JFrog’s security scanners discovered thousands of publicly exposed API tokens – and they’re active! The Full Report
JFrog Advanced Security series - Secrets Detection
Note: This report was previously published in InfoWorld
When developing the recently announced JFrog Advanced Security, our Research team decided to try out its new “Secrets Detection” feature. Our goal was to test our vulnerability detection on as much real world data as possible, to make sure we eliminate false positives and catch any bugs in our code.
As we continued testing, we realized there are a lot more identified active access tokens than expected. We broadened our tests to full-fledged research, in order to understand where these tokens are coming from, the viability of using them and to be able to privately disclose them to their owners.
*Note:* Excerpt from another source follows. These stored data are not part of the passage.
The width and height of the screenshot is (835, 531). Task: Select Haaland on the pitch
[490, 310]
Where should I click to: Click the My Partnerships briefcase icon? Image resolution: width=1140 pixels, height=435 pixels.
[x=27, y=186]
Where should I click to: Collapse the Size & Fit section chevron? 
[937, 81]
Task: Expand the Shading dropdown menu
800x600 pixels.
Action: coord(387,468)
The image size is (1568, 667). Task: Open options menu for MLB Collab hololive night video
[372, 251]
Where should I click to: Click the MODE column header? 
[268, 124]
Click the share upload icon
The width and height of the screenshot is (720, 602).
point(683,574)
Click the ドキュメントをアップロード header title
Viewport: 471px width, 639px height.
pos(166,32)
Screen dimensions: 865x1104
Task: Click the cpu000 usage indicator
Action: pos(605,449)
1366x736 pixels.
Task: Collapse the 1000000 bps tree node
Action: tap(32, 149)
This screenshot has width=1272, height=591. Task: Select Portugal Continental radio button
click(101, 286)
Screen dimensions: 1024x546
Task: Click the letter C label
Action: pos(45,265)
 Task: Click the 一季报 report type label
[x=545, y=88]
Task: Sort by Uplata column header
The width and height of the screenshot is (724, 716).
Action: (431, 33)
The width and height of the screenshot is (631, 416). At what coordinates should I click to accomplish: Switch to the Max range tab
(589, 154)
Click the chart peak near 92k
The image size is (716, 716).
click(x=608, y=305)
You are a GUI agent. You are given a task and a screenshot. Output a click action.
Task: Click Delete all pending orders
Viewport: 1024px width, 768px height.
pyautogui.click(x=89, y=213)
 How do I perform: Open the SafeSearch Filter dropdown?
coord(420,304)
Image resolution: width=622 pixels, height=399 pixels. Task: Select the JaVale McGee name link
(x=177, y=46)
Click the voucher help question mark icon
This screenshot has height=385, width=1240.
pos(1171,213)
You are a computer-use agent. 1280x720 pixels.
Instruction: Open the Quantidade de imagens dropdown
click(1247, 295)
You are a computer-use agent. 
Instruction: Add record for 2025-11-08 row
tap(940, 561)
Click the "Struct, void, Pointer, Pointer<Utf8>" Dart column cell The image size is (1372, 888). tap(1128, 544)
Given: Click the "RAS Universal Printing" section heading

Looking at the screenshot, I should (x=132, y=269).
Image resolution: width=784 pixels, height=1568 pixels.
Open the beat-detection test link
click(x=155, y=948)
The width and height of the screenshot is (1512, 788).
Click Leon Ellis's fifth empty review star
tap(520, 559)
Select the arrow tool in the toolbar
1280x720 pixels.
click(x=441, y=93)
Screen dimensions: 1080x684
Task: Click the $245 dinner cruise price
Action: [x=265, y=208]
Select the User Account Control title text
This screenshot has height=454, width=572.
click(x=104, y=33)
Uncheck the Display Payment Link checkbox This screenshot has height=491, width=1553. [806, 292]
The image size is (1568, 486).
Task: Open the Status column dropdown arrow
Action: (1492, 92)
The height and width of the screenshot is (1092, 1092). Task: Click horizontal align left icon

In this blog post we’ll present our research findings and share best practices for avoiding the exact issues that led to the exposure of these access tokens.
Access tokens – what are they all about?
Cloud services have become synonymous with modern computing, it’s hard to imagine running any sort of scalable workload without relying on them. The benefits of using these services come with the risk of delegating our data to foreign machines and the responsibility of managing the access tokens which provide access to our data and services. Exposure of these access tokens may lead to dire consequences – a recent example was the largest data breach in history, which exposed 1 billion records containing PII (personally identifiable information) due to a leaked access token.
Unlike the presence of a code vulnerability, a leaked access token usually means the immediate “game over” for the security team, since using a leaked access token is trivial and in many cases negates all investments into security mitigations. It doesn’t matter how sophisticated the lock on the vault is if the combination is written on the door.
Cloud services intentionally add an identifier to their access tokens so that their services may perform a quick validity check of the token, this has the side effect of making the detection of these tokens extremely easy, even when scanning very large amounts of unorganized data.
Platform | Example Token |
AWS | AKIAIOSFODNN7EXAMPLE |
GitHub | gho_16C7e42F292c6912E7710c838347Ae178B4a |
GitLab | gplat-234hcand9q289rba89dghqa892agbd89arg2854 |
NPM | npm_1234567890abcdefgh |
Slack | xoxp-123234234235-123234234235-123234234235-adedce74748c3844747aed48499bb |
Which open-source repositories did we scan?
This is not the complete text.